日本から輸出できない・特に注意が必要なもの

特に注意したいのがヴィンテージ・アンティーク品です。「古い印鑑(象牙)」「べっ甲の眼鏡」「ワニ革の財布」など、規制素材が使われた商品は税関で止まります。素材表記を必ず確認しましょう。

  • ワシントン条約(CITES)対象:象牙、べっ甲、ワニ革・ヘビ革製品、サンゴ、剥製など——古い和装小物やヴィンテージ品に紛れがち
  • 刀剣類:日本刀は登録証と輸出許可の手続きが必要。模造刀も相手国によっては輸入禁止
  • 中古の医療機器・医薬品・コンタクトレンズ類
  • 現金・貴金属地金など
  • コピー品(輸出しようとすると税関で差し止め・処罰の対象)

航空便で送れないもの(発送の落とし穴)

出品も輸出もOKなのに「飛行機に載せられない」ケースがあります。国際郵便のほとんどは航空輸送なので、航空危険物は引き受けてもらえません。

  • リチウム電池単体(モバイルバッテリー等):原則NG。電池が機器に取り付けられた状態なら条件付きで送れる場合あり
  • スプレー缶・ガスを含むもの(整髪料、エアダスターなど)
  • 香水・マニキュア・アルコール度数の高い液体(引火性)
  • 花火・ライター・燃料類
  • 磁石の強いもの(スピーカー等は磁束密度の基準あり)
💡 電池内蔵のゲーム機・カメラなどは条件付きで発送できることが多いですが、規定は郵便・クーリエ各社で異なります。発送前に日本郵便の「国際郵便として送れないもの」やキャリアの危険物規定を確認しましょう。

相手国側の輸入規制にも注意

同じ商品でも「アメリカはOK・ドイツはNG」のように、相手国によって輸入可否が変わるものがあります。

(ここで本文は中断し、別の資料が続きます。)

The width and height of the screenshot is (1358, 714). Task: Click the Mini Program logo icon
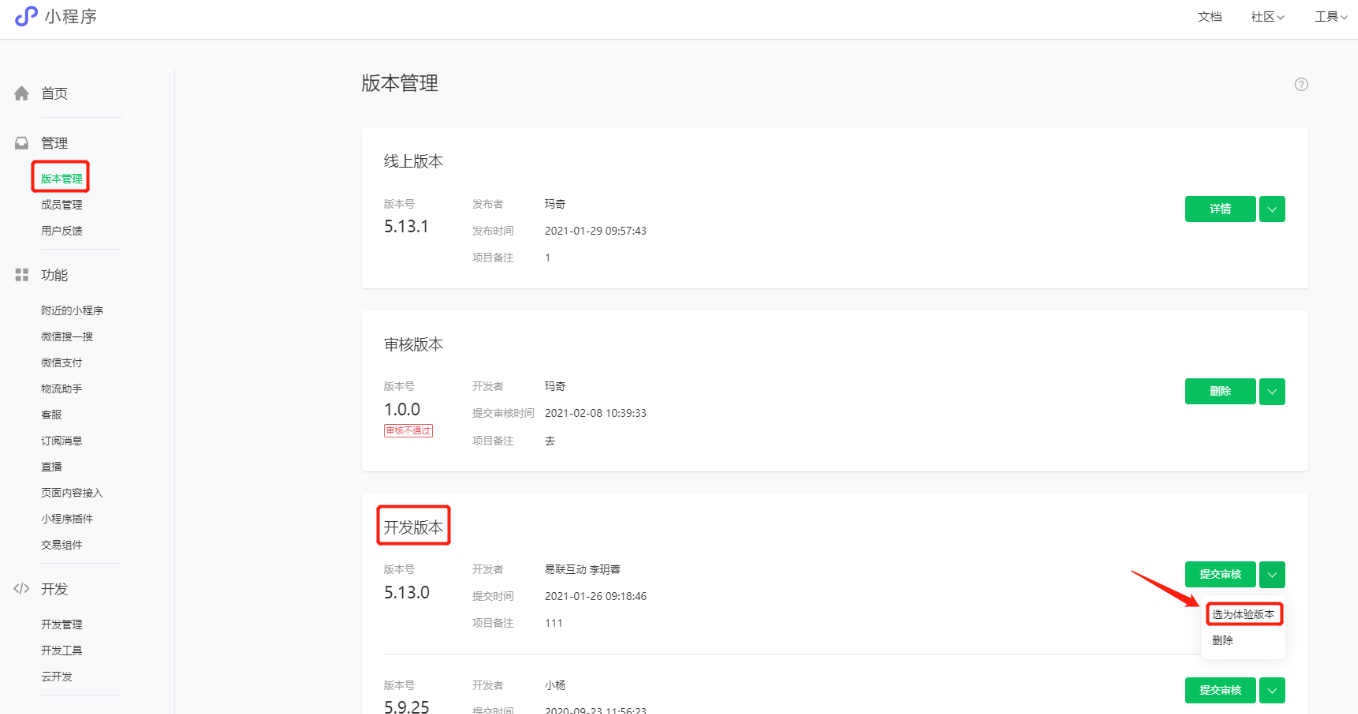click(25, 17)
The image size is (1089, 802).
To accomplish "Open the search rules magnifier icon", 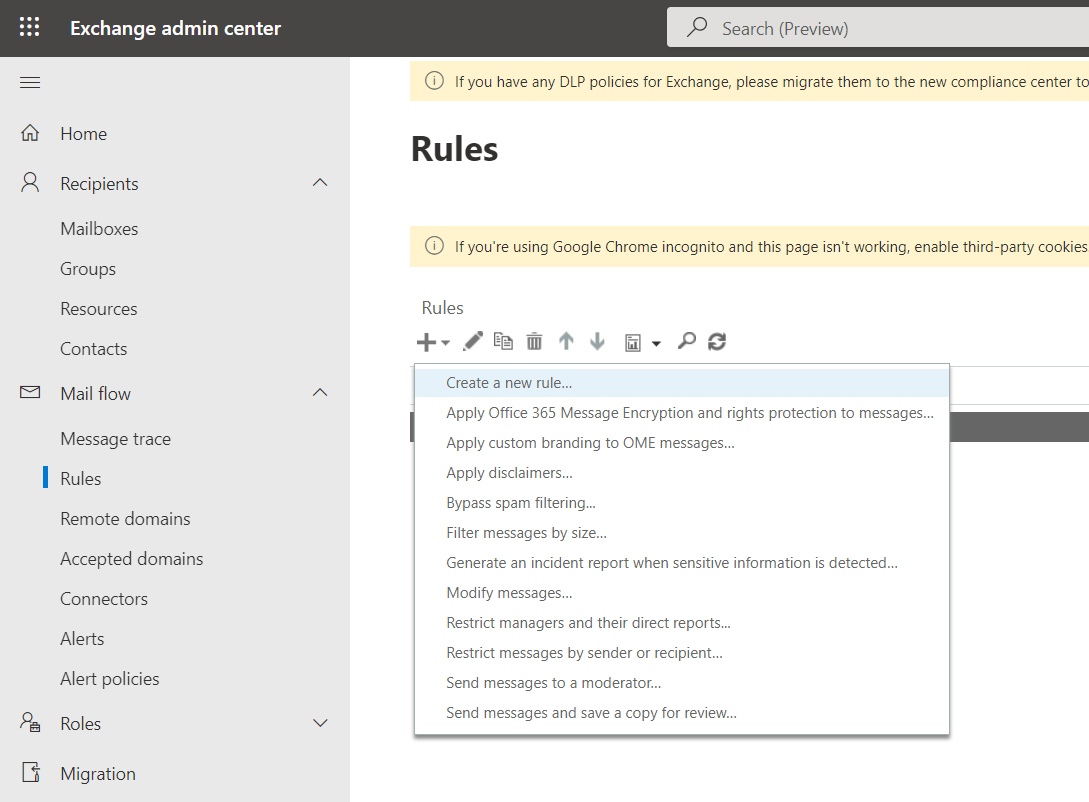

  • 食品・サプリメント:多くの国で輸入規制が厳しい(検疫・成分規制)
  • 化粧品・医薬部外品:成分によって規制対象になる国あり
  • 模造刀・エアガン等の武器に見える玩具:国によって輸入禁止
  • ナイフ類:刃渡りや形状の規制が国ごとに異なる
💡 eBayの出品設定で発送除外国を設定できます。判断が難しい国は最初から除外しておくのが安全です。

【2026年7月8日〜】米国向けはCPSC電子申告(e-Filing)に注意

2026年7月8日から、米国の消費者製品安全委員会(CPSC)の規制対象商品をアメリカへ発送する場合、発送前に製品安全情報(適合証明書=CPC/GCCのデータ)の電子申告が義務化されました。従来は800ドル以下の小口輸入は事実上ノーチェックでしたが、この免除が撤廃され、個人セラーの小口発送も金額に関係なく対象です。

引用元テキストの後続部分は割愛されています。